There is no guaranty that the anthills will have a proper structure, it can be present just in form of a pile of dirt. You can find them in open areas as well as at a corner of the backyard, just beside a tree or fences. In most instances, the anthills arise a few days after rainfall as it’s relatively easier to dig moist soil.

In case the anthill does not have an opening for an entrance then chances are high that you are looking at an ant mound made by the fire ants. Having colonies of fire ants out open in the yard can be quite dangerous. To be double sure take a look at the texture of the anthill. Does it look loosely built or has got a properly crafted structure?

Fire ants rapidly change colonies and hence are known to make loosely crafted ant mounds made of dirt and sand which are often dome or flat shaped.

“Why do I have Ant Hills in my Yard?”

Ants generally build their nest in places that have close proximity to food sources. So in case, you have an ant mound in your yard chances are high that they are obtaining their food from your home.

It is a sign that you should focus more on regular decluttering and cleanliness to make sure you don’t have garbage even up to a small extent piling up in your house. Make sure to maintain your lawn or yard regularly and treat it with insecticides from time to time.

How do you Get Rid of Anthills?

If you want to truly get rid of the anthills randomly popping up in your backyard you need to get rid of the ant colony. It is usually a good idea to seek pest control professionals.

If you just aim to destroy the anthill, you won’t be addressing the root cause and the ants will simply build another hill within a few days.

Seek help from professionals. They may use some of the below strategies.

Some of the most prominent ways of getting rid of anthills in the garden are:

1. Pouring Soapy Boiling Water

Yup, that is nasty, but it is the simplest yet most effective strategy to explore. They will take a kettle, fill it up with water, boil it and pour it down the opening of the anthill.

The water will flood the tunnels and interconnecting rooms whereas the heat will effectively get rid of the majority of the ant population.
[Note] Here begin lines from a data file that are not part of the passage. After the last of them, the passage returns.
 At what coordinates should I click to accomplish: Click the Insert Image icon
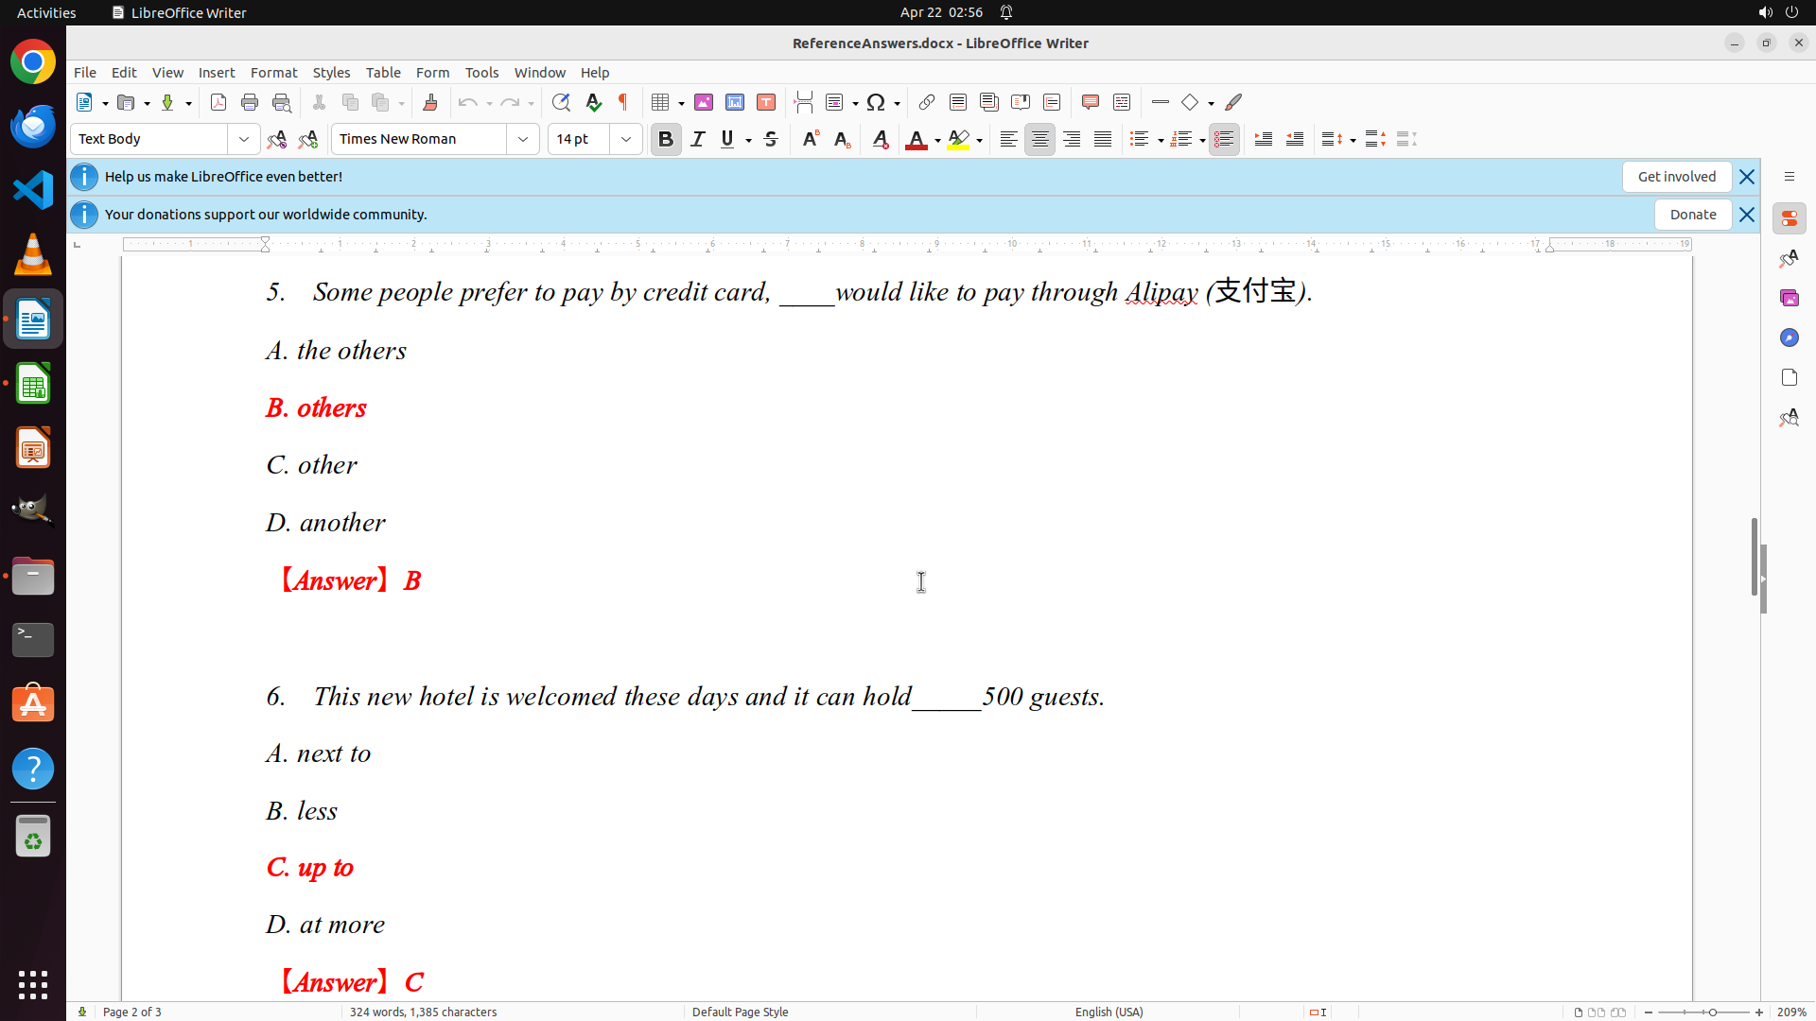point(704,102)
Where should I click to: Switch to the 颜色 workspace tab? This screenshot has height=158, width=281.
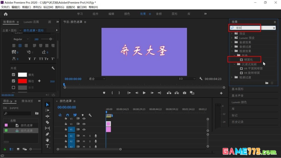coord(127,14)
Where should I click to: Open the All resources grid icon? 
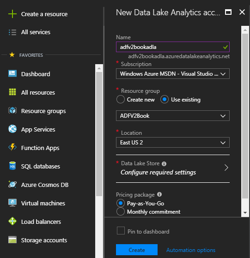coord(12,92)
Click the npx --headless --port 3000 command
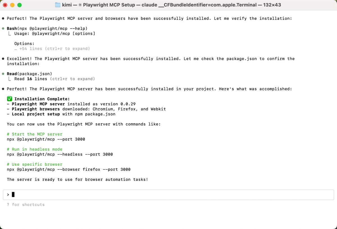337x229 pixels. [x=60, y=154]
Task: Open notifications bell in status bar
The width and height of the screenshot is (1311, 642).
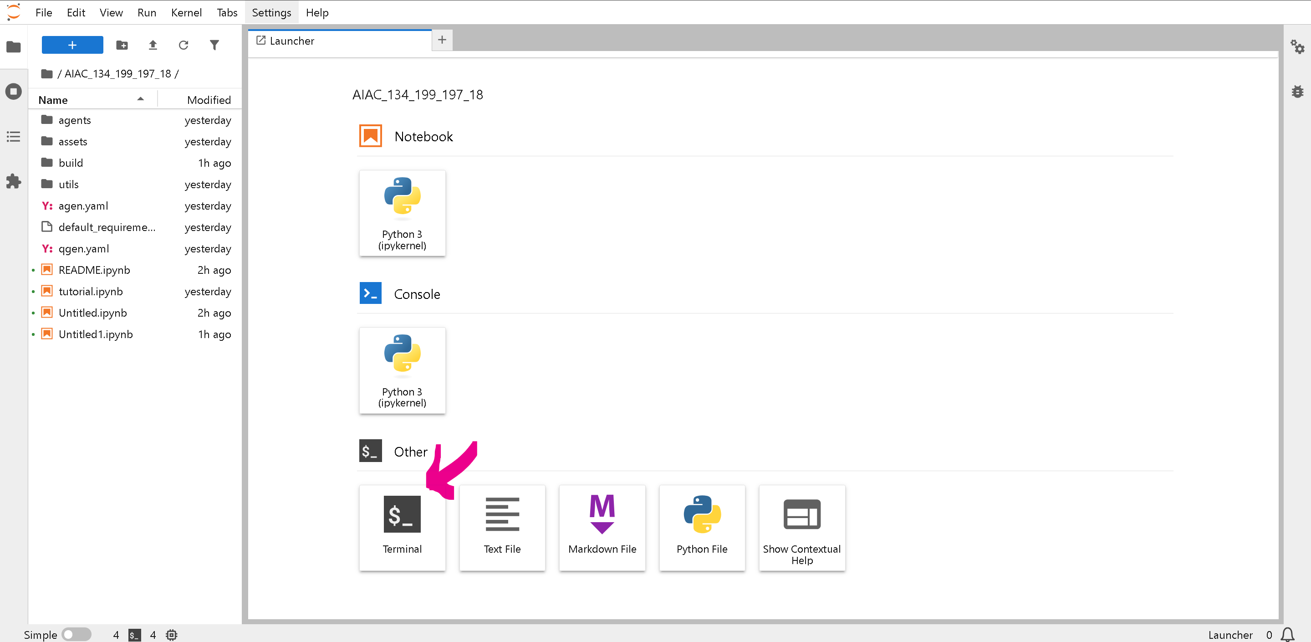Action: click(1288, 634)
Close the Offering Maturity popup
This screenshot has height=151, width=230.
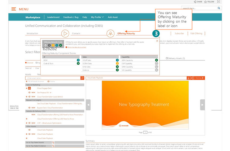157,41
To enhance the success rate of this mission of eradicating ants, soap can be added into the boiling water. The soap will make sure that the ants won’t find it easy to escape as they will get trapped in the sticky foamy liquid mixture.

2. Using Ant Bait

Ant baits are a slow method that can give you tremendous results. The baits are ant foods that contain a low amount of insecticides. After the worker ants carry them in the nest, the whole colony will feed upon it along with the larvae. Chances are high that within a few weeks, about 80% of the colony will die along with the queen ant. You may need to get this done a few times a year.

3. Using Insecticides

Pest control professionals can use ant insecticides and mix them with the boiling water and then pour them into the ant mounds.
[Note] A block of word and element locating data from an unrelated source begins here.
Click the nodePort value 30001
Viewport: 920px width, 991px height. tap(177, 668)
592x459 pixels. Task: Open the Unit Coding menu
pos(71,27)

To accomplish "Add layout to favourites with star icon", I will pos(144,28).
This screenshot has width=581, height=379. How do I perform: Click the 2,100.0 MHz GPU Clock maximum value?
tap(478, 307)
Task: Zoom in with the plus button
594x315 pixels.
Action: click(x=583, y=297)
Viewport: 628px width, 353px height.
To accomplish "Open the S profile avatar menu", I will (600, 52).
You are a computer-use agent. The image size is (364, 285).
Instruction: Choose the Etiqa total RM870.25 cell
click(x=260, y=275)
Otherwise, they can use a powdery foam insecticide (often called ant killer dust) and sprinkle it around the ant mounds and in general around the lawn especially along with the corners and bushy areas.
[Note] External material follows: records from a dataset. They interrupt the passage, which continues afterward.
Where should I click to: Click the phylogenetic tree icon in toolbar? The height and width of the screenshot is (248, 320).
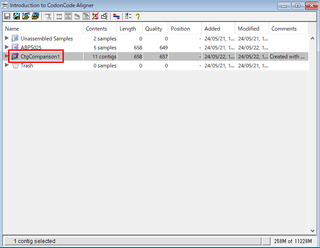tap(105, 17)
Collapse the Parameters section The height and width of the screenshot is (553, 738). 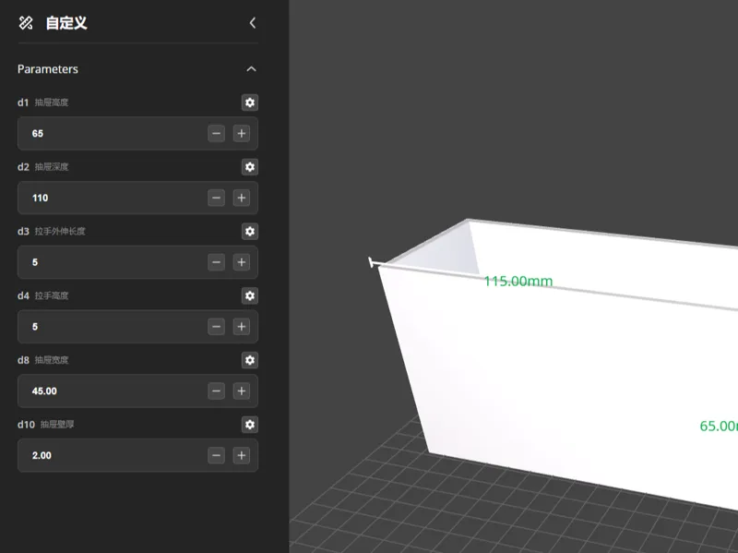coord(251,68)
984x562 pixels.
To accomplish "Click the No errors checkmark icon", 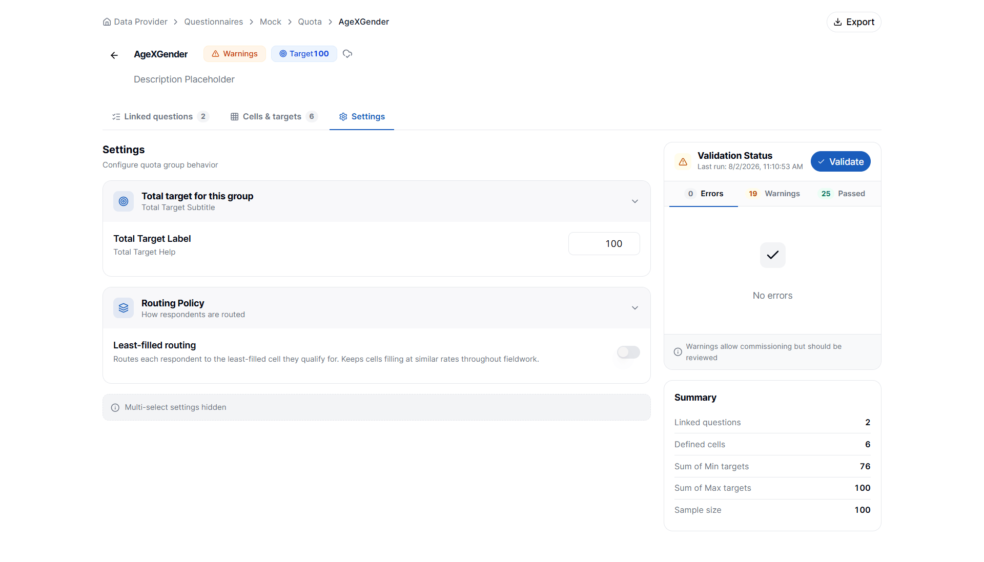I will point(773,255).
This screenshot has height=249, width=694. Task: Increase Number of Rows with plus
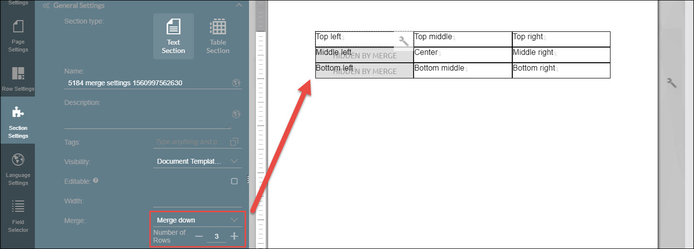234,236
Ask for Professional Assistance

If you have ant issues in the households and have pets and children in the house you need to make sure you deal with the ant colonies properly. If nothing seems to work for you or you want to avoid the hassle altogether, just seek professional guidance on the matter.


Ant mounds act as an extra layer of protection for the ant nests. They also help in the thermoregulation of the underground nest and also in controlling the humidity.

Unlike popular belief, ants dont normally reside in the ant mounds but live in the thorough network of tunnels and chambers located right below the anthill. The mound just acts as the tip of the iceberg.